_TASK TO CARRY OUT_
Continue the guide on ventilating an indoor grow room, starting immediately after its final sentence.

An indoor growing system gives you absolute control over the growing conditions of your crops, allowing for year-round yields in any climate. But outdoor plant is constantly exposed to breezes and fresh air, a luxury unavailable to your indoor plant.
Proper ventilation can make or break a small grow space. Medicinal plants, like all plants, need fresh air and good air circulation to thrive. A properly ventilated grow room not only eliminates odors but also maintains a healthy growing environment. Installing an exhaust system to expel old, stale air and excess heat, in exchange for new cool air, can dramatically improve the health of your medicinal plants, yielding bigger, better harvests. In this guide, we’ll walk you through everything you need to know about properly ventilating your medicinal plants grow room/tent.
We all know plants take up CO2 (carbon dioxide) during photosynthesis.
If your system doesn’t have a ventilation system in place, CO2 levels your grow room will gradually decrease, limiting a crucial reactant for your plant’s growth.
Adequate ventilation draws in fresh CO2 dioxide from outside the growing environment and removes stale air, boosting the yield and growth of your plant.
carbon dioxide photosynthesis
Higher CO2 concentrations mean greater plant growth. Without adequate ventilation, you’ll suffocate your crops. (Flickr)
Plants emit water vapor throughout the day due to transpiration, a process where the plant “sweats” water through its leaves. This increases the humidity of your grow room.
Wet and humid air can trick the plant into thinking it’s been watered, halting both transpiration and the uptake of water and nutrients from its roots. If not corrected, this can cause several problems for your plant and sometimes even kill it.
An efficient ventilation system wicks away some of the water released in the transpiration process. The plant then absorbs more water and nutrients from its roots, resulting in better growth.
Pests and microorganisms love stagnant, humid environments. Fungus gnats, spider mites, powdery mildew, mold — you name it, they love humid growing conditions.
Damp topsoil is a favored nesting spot for pests. Proper air circulation can reduce the overall humidity in your growing area and dry the surface soil, disrupting any reproduction attempt by pests.
See those grow lights in your grow area? They emit heat. A lot of it.
Yes, even those lower-heat LED lights.
It may not look like much, but a few degrees of increase can mean the difference between a good yield and an unsuccessful yield.
Some types of grow lights (think, MH and HPS lights) emit more heat, but regardless of the type of light used, you can’t ignore the heat they produce.
Combining a carbon filter with a ventilation system can help eliminate unwanted odors. The two are crucial if you are looking to keep things discreet and under wraps.
You'll want to consider the following additional specs before choosing an inline exhaust fan:
Once you've worked out the estimated CFM, including all influencing factors, from the ventilation system to the outside climate, round up and look for options that fit this number. Inline fans are first based around CFM rating, and it should be easy to weed out those rated above and below your grow tent target.

_Pixel coordinate grounding data_
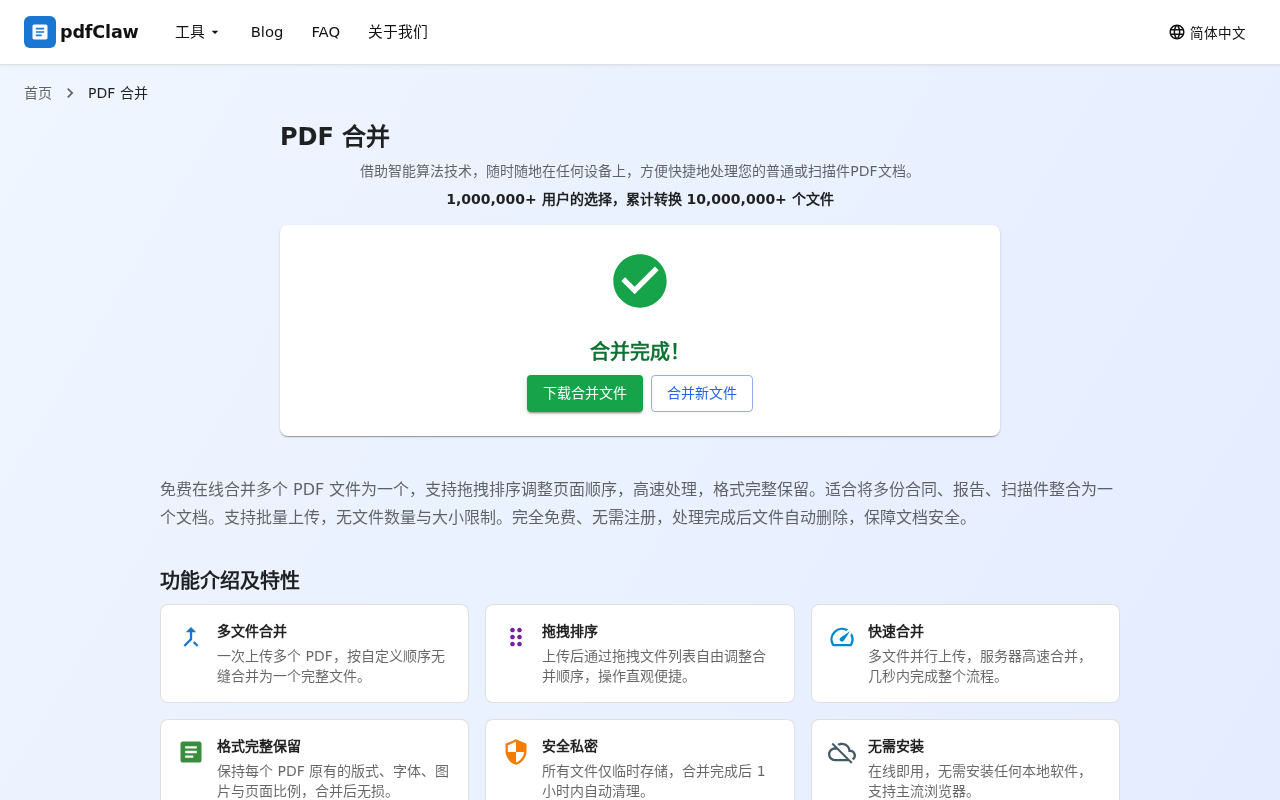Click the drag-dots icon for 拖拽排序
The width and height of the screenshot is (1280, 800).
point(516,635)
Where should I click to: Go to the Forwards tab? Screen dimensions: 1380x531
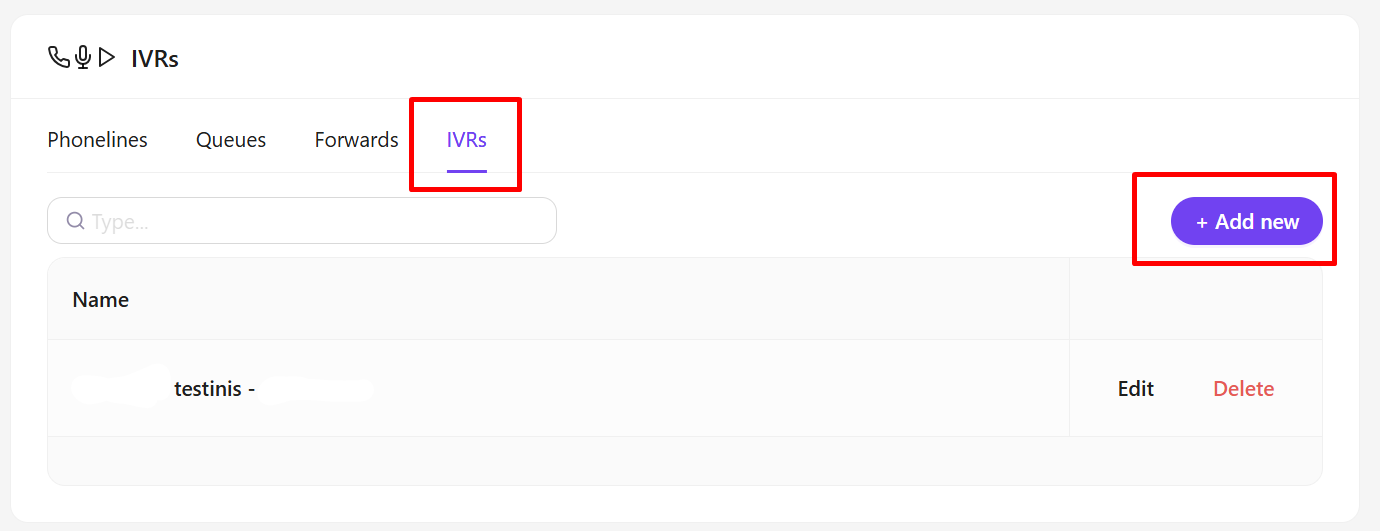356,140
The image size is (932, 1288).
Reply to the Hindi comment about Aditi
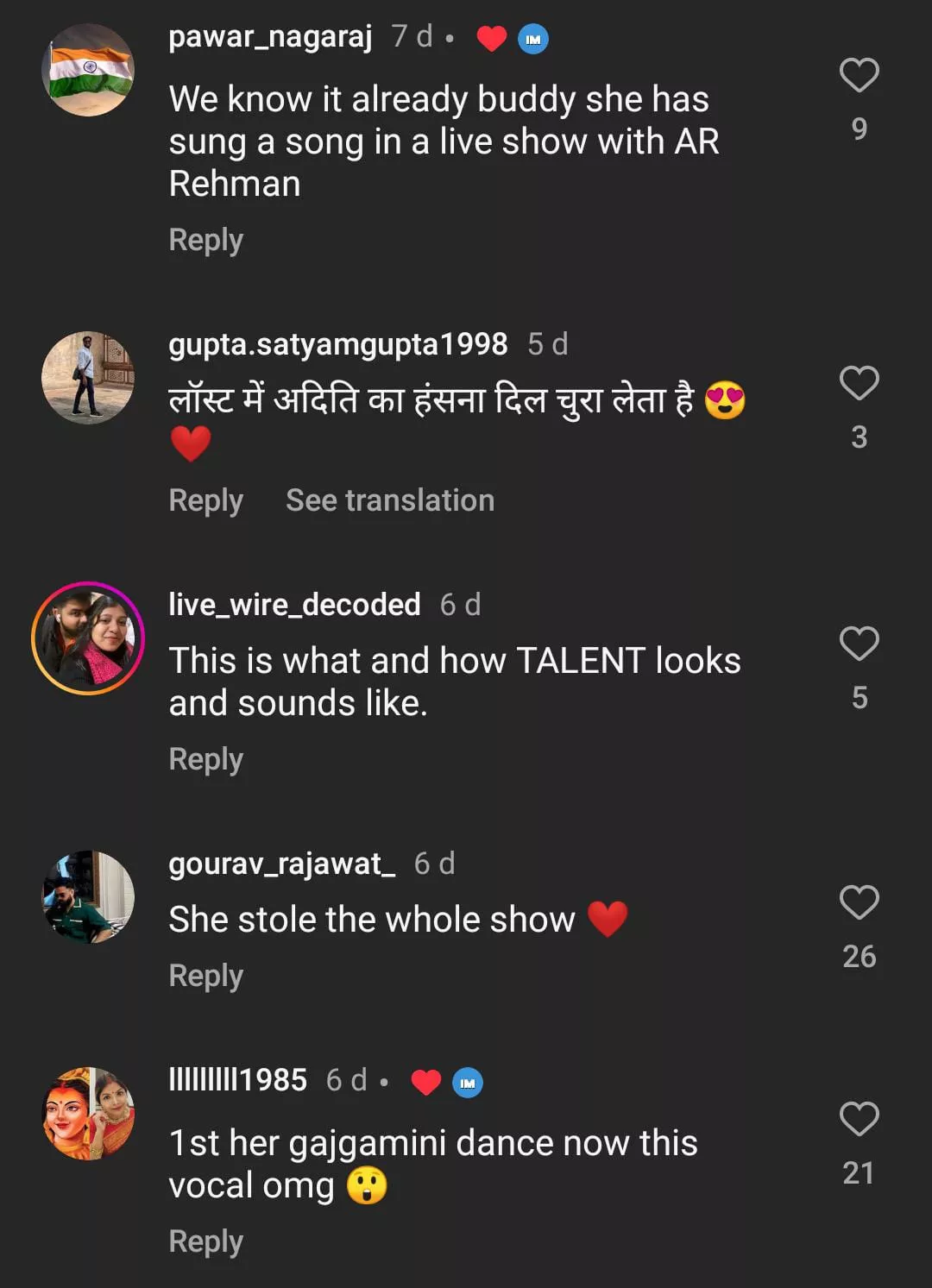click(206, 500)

--

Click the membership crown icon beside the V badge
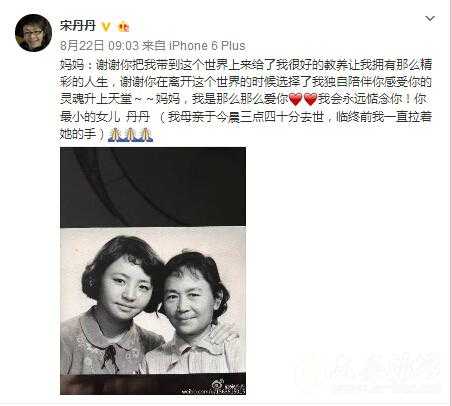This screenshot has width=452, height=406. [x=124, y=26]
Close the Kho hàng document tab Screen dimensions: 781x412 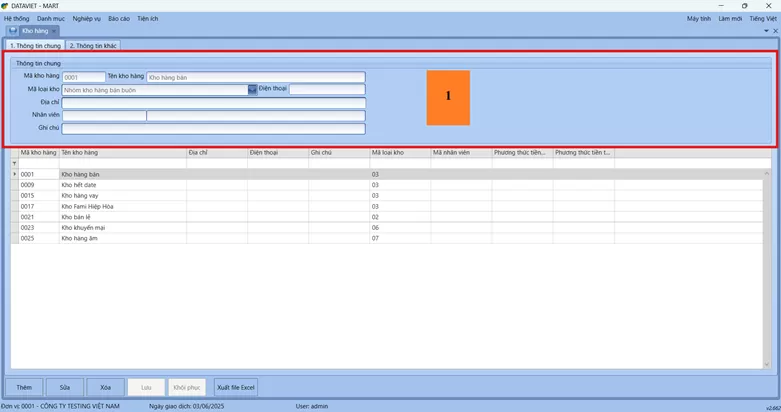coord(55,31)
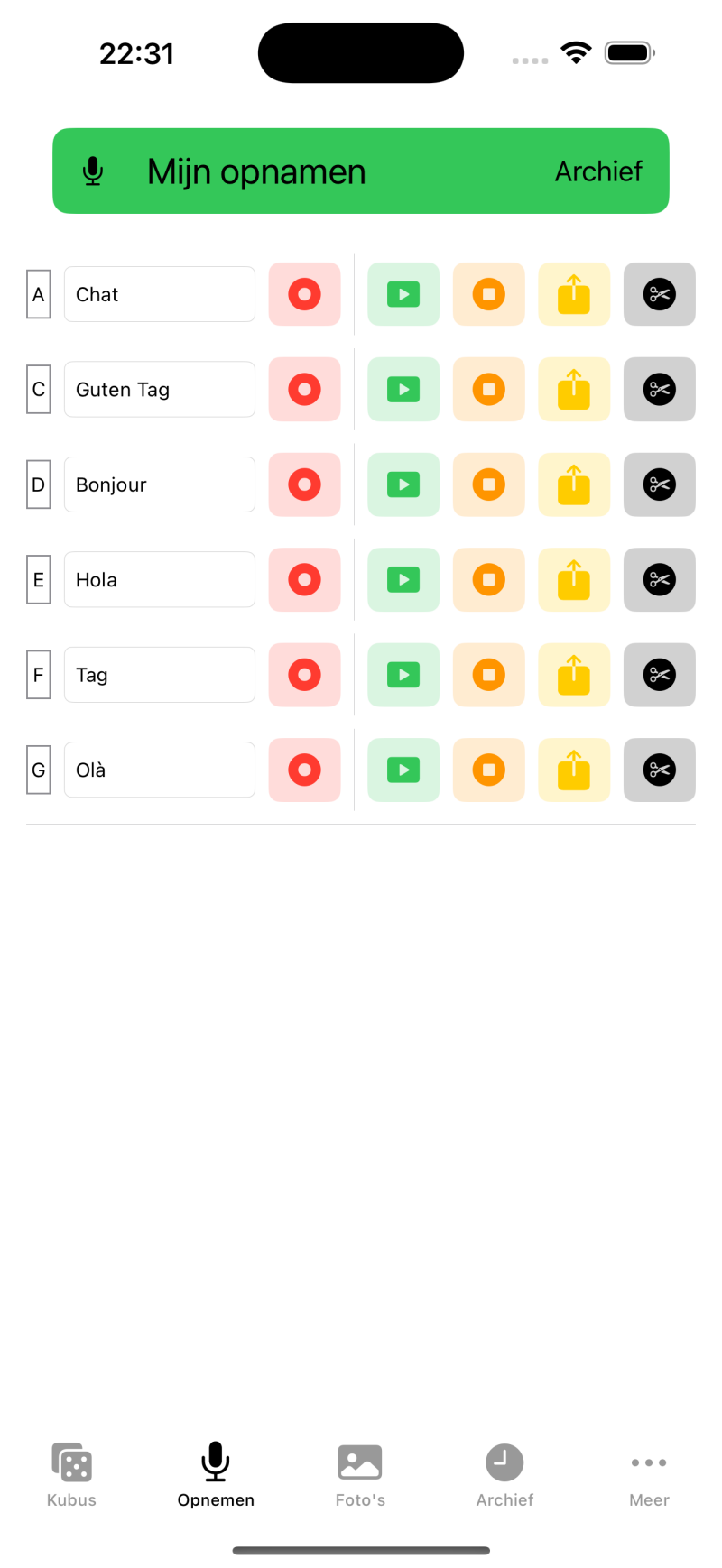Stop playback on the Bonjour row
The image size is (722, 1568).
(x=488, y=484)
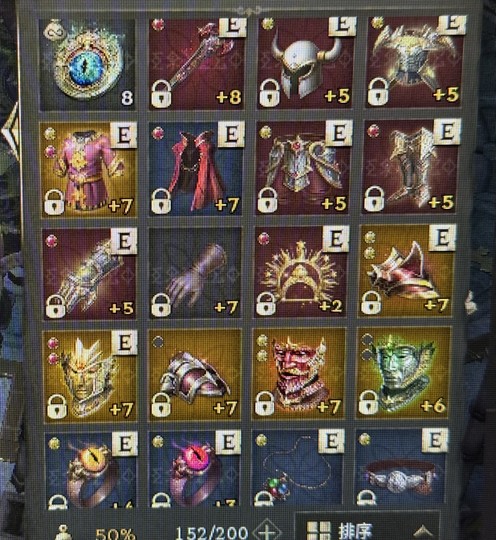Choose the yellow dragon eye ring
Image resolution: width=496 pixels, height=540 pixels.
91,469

_EXERCISE RESPONSE_
The CFM plays into duct size. The higher the CFM, the larger the duct required. Each inline exhaust fan uses a specific duct size (from 4" to 10" and beyond). Use the following as a general guideline:
4ft x 4ft = 4” Duct Size
5ft x 5ft (or 4ft x 8ft) = 6” Duct Size
Larger than 4ft x 8ft = 8” or larger
While noise won't play into your exhaust system's efficiency or functionality, it may be important depending on where you place the grow tent in your home or garage. Indoor growing is a lot noisier than some people expect, largely thanks to the need for a full ventilation system. If noise considerations are important, look for fans with silencer components.
For a bit more grow room control and flexibility, invest in a fan with a controller. This feature creates intelligent control over temperature and humidity programming, fan speed control etc.
It's always better to invest in a slightly larger fan, with speed controller, than you need for the system. This gives your grow room to expand, and gives you a little leeway in terms of CFM, without needing to buy an entirely new fan system.
Finally, if you are using a carbon filter, you'll want to ensure your fan is compatible. A powerful exhaust fan may push air through the filter too fast, making the filter ineffective. Always choose an inline exhaust fan with a lower CFM rating than the filter.
The workings here are quite straightforward. Using 10ft by 8ft by 8.5ft tent as an example, we can get the required fan size by performing the following calculations:
Note that there’s no converting the units into meters as we’ve already got the feet measurements as the base dimensions.
The volume of the active growing area = 10ft by 8ft by 8.5ft by 1.33 = 904.4 CFM.
While managing airflow in your indoor grow room might seem tricky, it doesn’t have to be. As long as you follow the tips in this guide, choosing the right ventilation kit, constantly replacing the air inside your tent or room, your plants will have the perfect conditions to flourish in.
You work out the correct calculations whether you’re working with European or American measurements.
Look at the fan's specs before buying, and, ensure that the CFM is enough for your grow room or grow tent.